Instructions to follow:
In the material below, find the line containing "louer appartement sur nice centre (188, 1302)" and the line containing "REQUEST INFORMATION", then reproduce exactly both of them and every line between, and nothing else.

Given entries:
--- START ---

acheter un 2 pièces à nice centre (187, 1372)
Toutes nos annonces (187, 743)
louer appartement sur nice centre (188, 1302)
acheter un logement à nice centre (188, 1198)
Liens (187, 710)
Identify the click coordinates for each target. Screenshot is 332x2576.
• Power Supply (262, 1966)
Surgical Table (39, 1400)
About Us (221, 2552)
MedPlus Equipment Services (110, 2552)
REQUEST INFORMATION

--- END ---
--- START ---

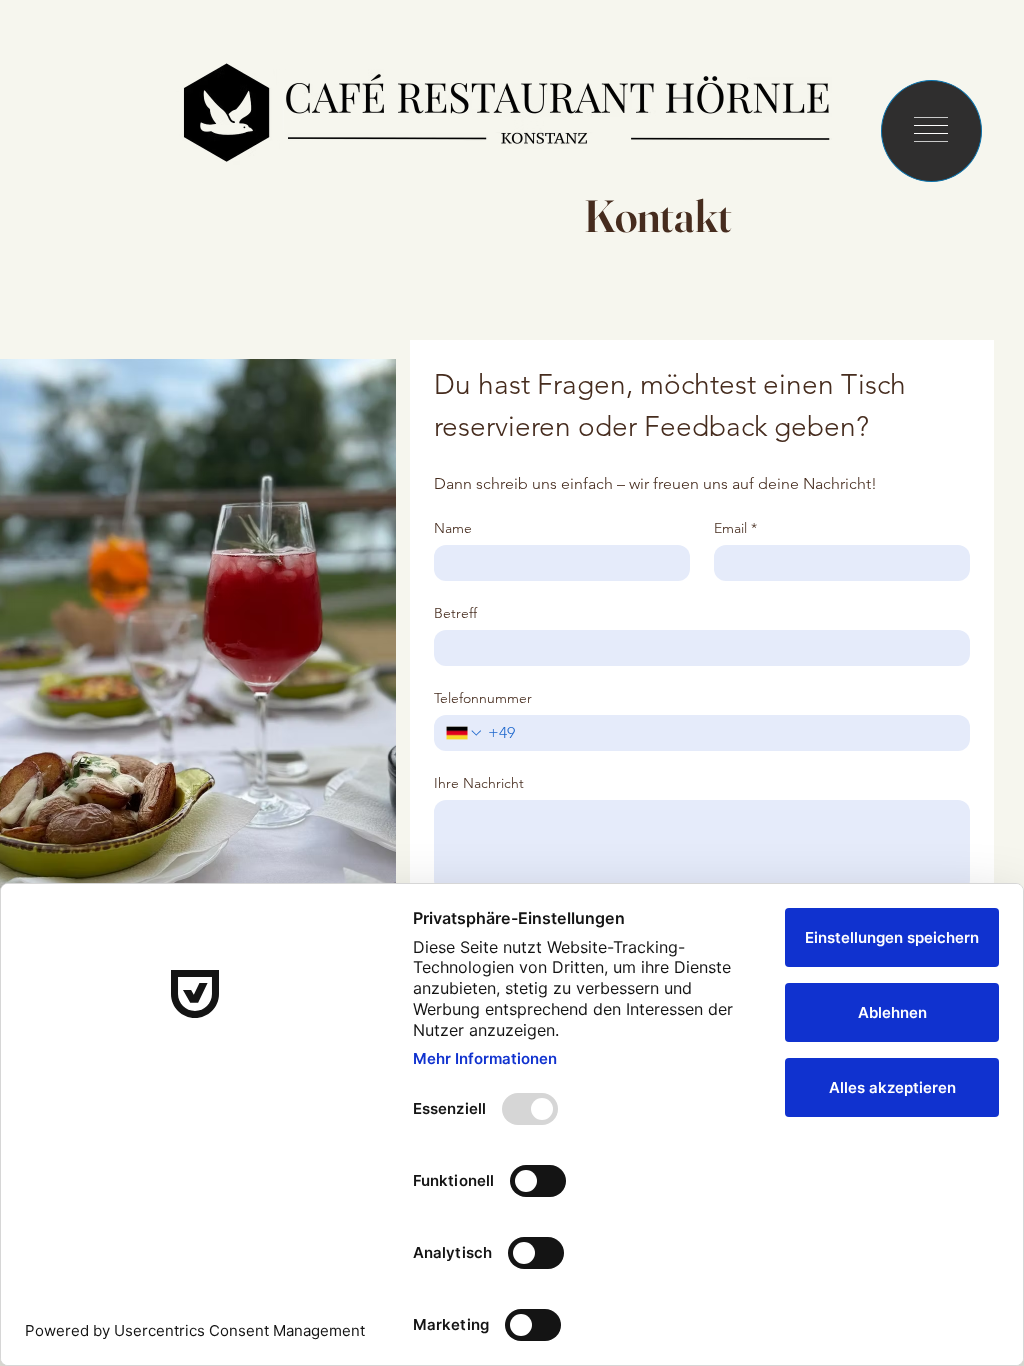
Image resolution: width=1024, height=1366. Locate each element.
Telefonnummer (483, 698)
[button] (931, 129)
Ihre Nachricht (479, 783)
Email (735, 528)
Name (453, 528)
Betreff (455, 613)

--- END ---

Exercise output:
louer appartement sur nice centre (188, 1302)
acheter un logement à nice centre (188, 1198)
Liens (187, 710)
Identify the click coordinates for each target. Screenshot is 332x2576.
• Power Supply (262, 1966)
Surgical Table (39, 1400)
About Us (221, 2552)
MedPlus Equipment Services (110, 2552)
REQUEST INFORMATION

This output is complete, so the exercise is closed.